Neural circuits in the brain recognize the potential disaster of dropping the cup and send information to the spinal cord.
An axon from a neuron in the brain reaches the spinal cord and forms synapses with an inhibitory interneuron.
When the neuron in the brain is active, it excites the inhibitory interneuron.
The inhibitory interneuron releases an inhibitory neurotransmitter, decreasing the activity of the motor neuron and blocking the withdrawal reflex.
This demonstrates a contest between two competing tendencies: dropping the cup (withdrawal reflex) and holding onto it (inhibition from the brain).
The figure 2.13 shows how this information reaches the spinal cord.

LO 2.2: Describe the structures of a neuron, including their general function.
Neurons consist of four basic structures: soma, dendrites, axon, and terminal buttons.
- Soma: Contains the nucleus and organelles.
- Dendrites: Branched structures attached to the soma that receive messages from other neurons.
- Axon: A long, thin extension of the soma that conveys an electrical message to the terminal buttons.
- Terminal Buttons: Extensions of the axon that convert electrical messages into chemical messages by releasing neurotransmitters into the synapse.
Other important structures include the cell membrane, cytoskeleton, and cytoplasm, which provide shape and support, and internal organelles (nucleus, endoplasmic reticulum, Golgi apparatus, and mitochondria) that help the cell survive.

LO 2.3: Differentiate functions of supporting cells of the central and peripheral nervous systems.
In the CNS, astrocytes, oligodendrocytes, and microglia support neurons by creating a conducive environment, providing myelin, and activating immune responses.
In the PNS, Schwann cells provide myelin and assist with neural regeneration.

LO 2.4: Discuss the features and importance of the blood-brain barrier.
The blood-brain barrier protects the CNS by selectively permitting only certain substances to enter.
It is made of capillary walls and regulates the composition of fluids in the brain, protecting neuronal transmission.
The area postrema has a more permeable blood-brain barrier, allowing neurons in this region to detect toxic substances in the blood.
The blood–brain barrier is effective in preventing pathogens from entering the brain, it can also prevent therapeutic molecules from entering.

LO 2.6: Contrast the changes in electrical potential within a neuron when it is experiencing resting potential, hyperpolarization, depolarization, and an action potential.
Electrical events can be measured to understand the message conducted along the axon.
Microelectrodes are used to record changes in electrical activity across the axon membrane.

When a microelectrode is inserted into an axon at rest, it detects a negative charge inside the membrane.
Most neurons have a resting potential of approximately $-70 mV$ , meaning they are 70 units more negatively charged inside the axon compared to outside.
The membrane potential is the difference in charge (positive or negative) across the membrane.
When the neuron is at rest, the membrane potential remains at approximately $-70mV$ .

It is possible to artificially simulate messages by applying electrical charge to neurons.
If a negative charge is applied, the inside of the axon can become more negative (e.g., $-80 mV$ ).
When the inside of an axon becomes more negative relative to the outside, it is hyperpolarized.

If a positive charge is applied, the inside of the axon can become more positive (e.g., $-50mV$ ).
When the inside of the axon becomes more positive, the neuron is depolarized.

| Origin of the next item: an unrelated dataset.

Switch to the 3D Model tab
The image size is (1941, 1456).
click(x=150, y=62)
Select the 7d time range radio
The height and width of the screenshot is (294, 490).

Each neuron has a threshold of excitation or a set point for depolarization to trigger the action potential.
The action potential is a burst of rapid depolarization followed by hyperpolarization.
This spread of depolarization followed by hyperpolarization begins at the point where the soma meets the axon and propagates to the end of the terminal buttons, triggering neurotransmitter release.

The giant squid axon (about $0.5 mm$ in diameter) is much larger than mammalian axons, making it easier to study electrical activity in an axon.
Much of our knowledge about electrical potentials in the axon comes from studies of the giant squid axon.